**Material to process**
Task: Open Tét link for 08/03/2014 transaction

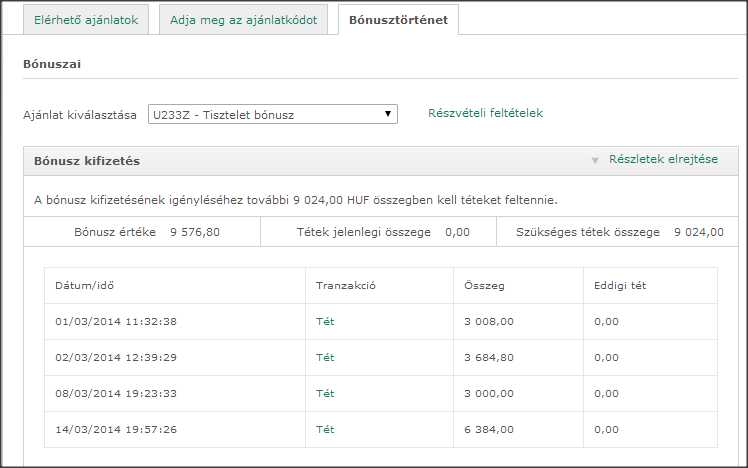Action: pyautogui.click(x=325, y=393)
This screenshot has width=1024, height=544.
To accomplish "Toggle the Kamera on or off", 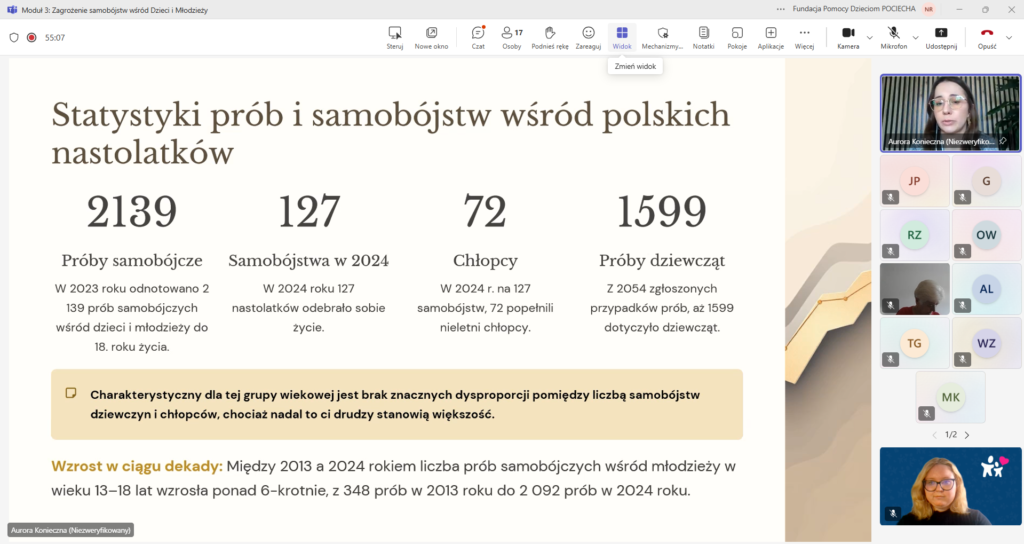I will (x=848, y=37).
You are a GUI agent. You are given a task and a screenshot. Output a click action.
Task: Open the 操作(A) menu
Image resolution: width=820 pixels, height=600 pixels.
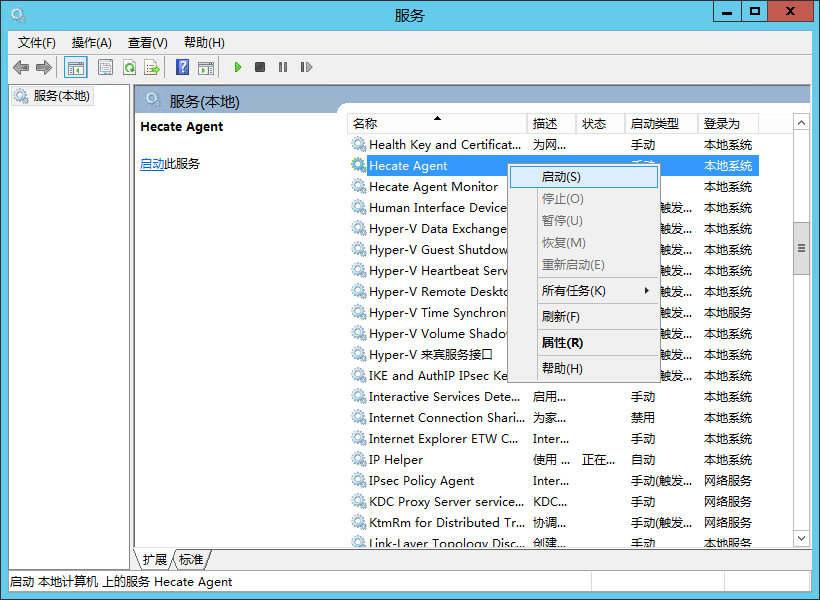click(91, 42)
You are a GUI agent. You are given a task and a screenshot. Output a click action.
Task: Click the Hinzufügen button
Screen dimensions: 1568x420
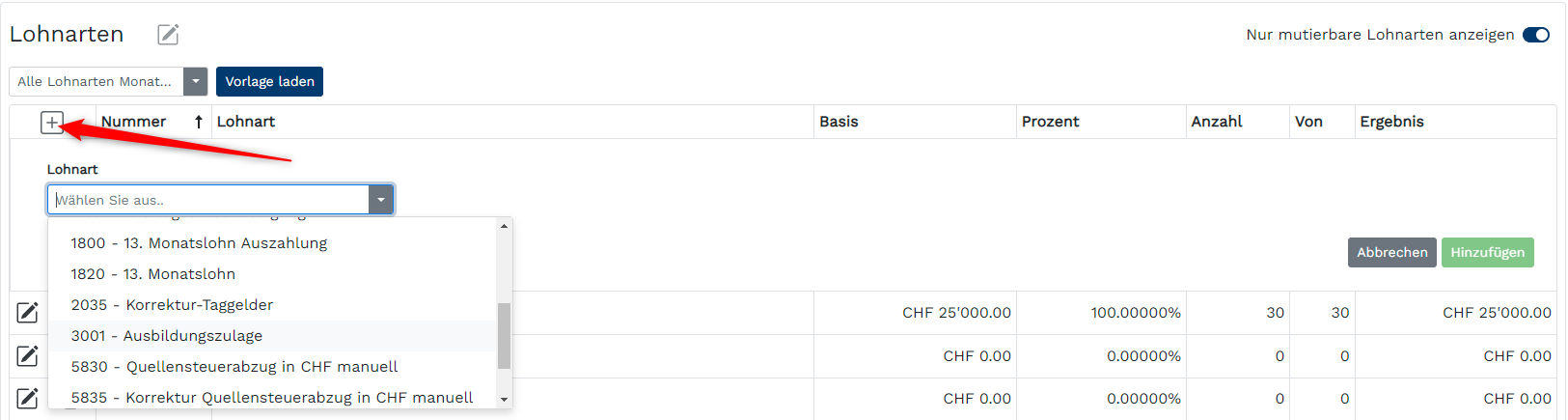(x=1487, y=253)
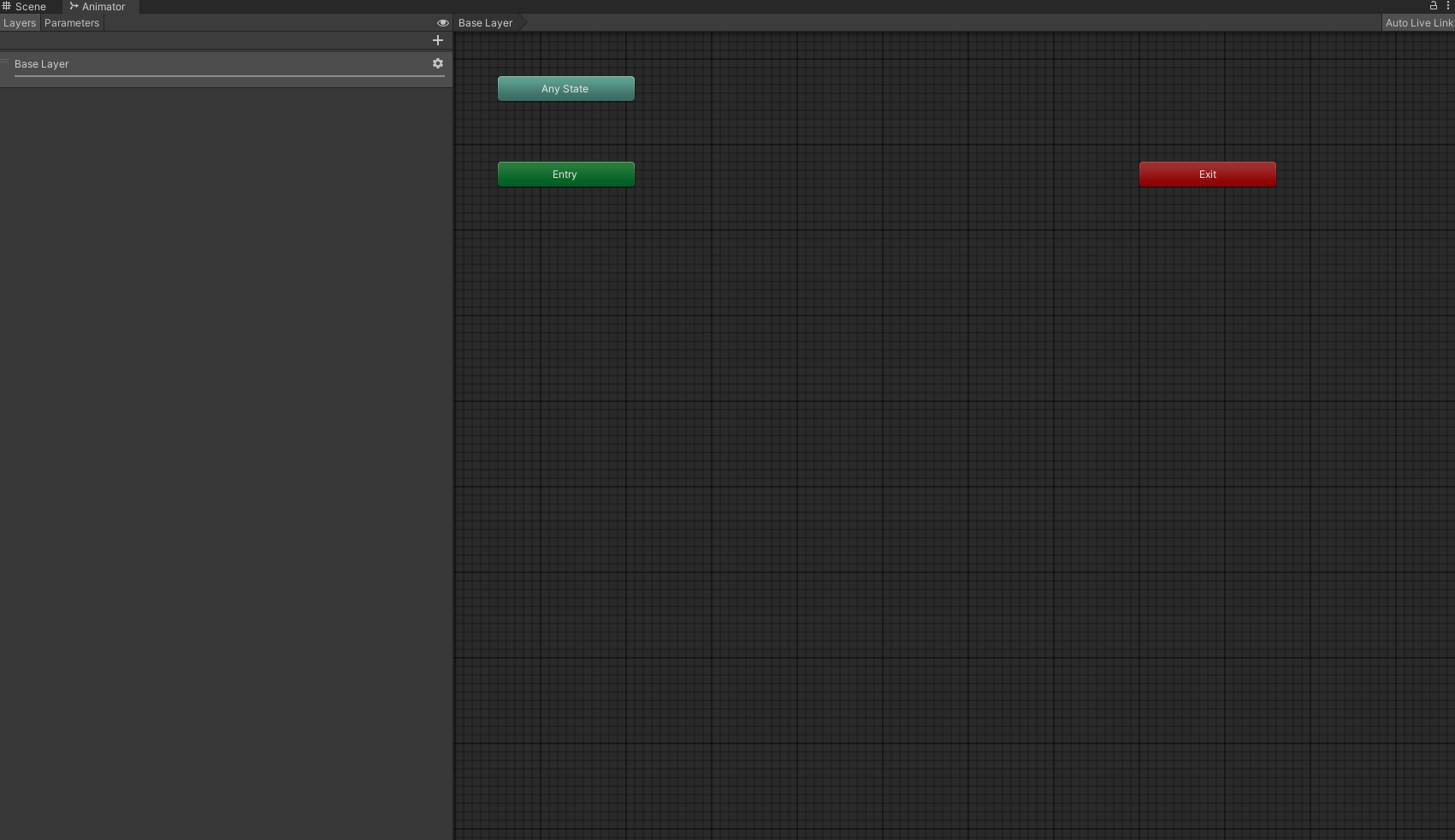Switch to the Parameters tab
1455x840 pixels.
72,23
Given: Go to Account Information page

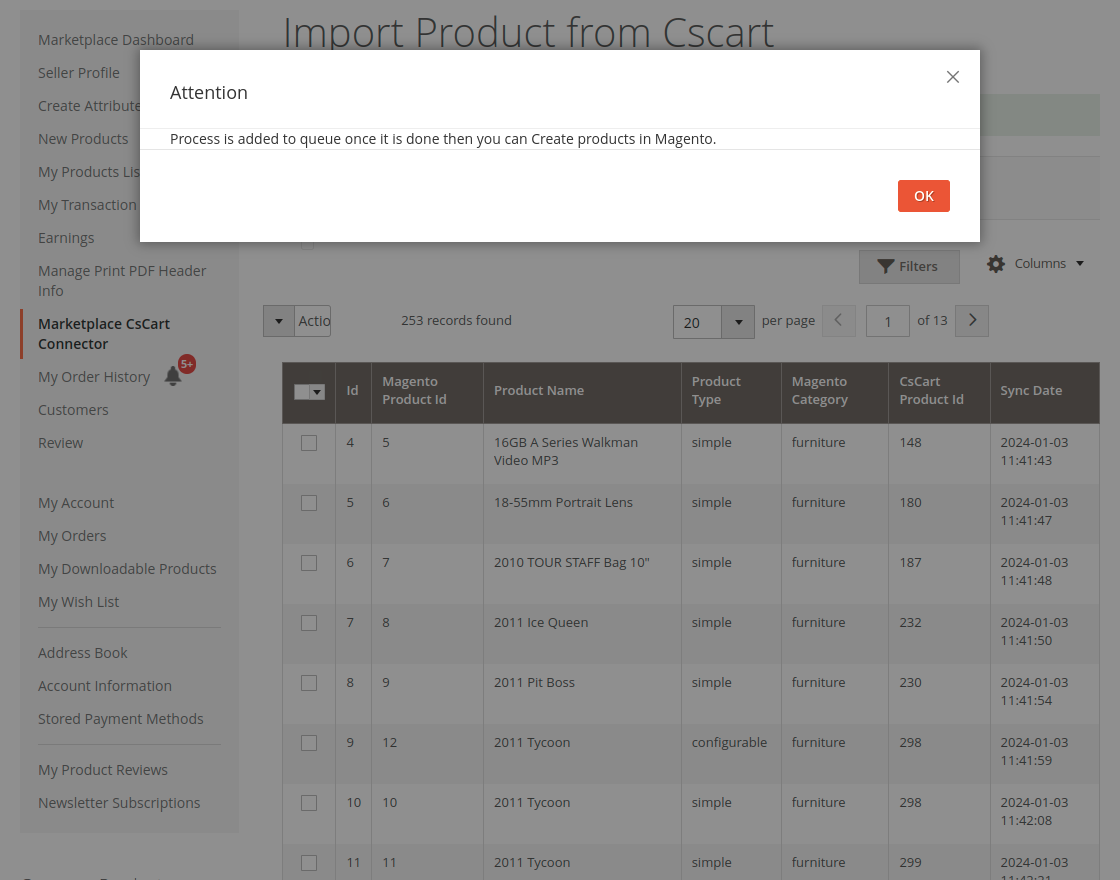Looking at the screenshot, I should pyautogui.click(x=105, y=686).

**What you will do**
Please restate word for word the lines above, starting with the line that holds "Screen dimensions: 1568x420" and ending with the final line of the records, while leaving out pictures.

**Answer for the task**
Screen dimensions: 1568x420
(x=1487, y=253)
Switch to the Parameters tab
1455x840 pixels.
72,23
Given: Go to Account Information page

Looking at the screenshot, I should pyautogui.click(x=105, y=686).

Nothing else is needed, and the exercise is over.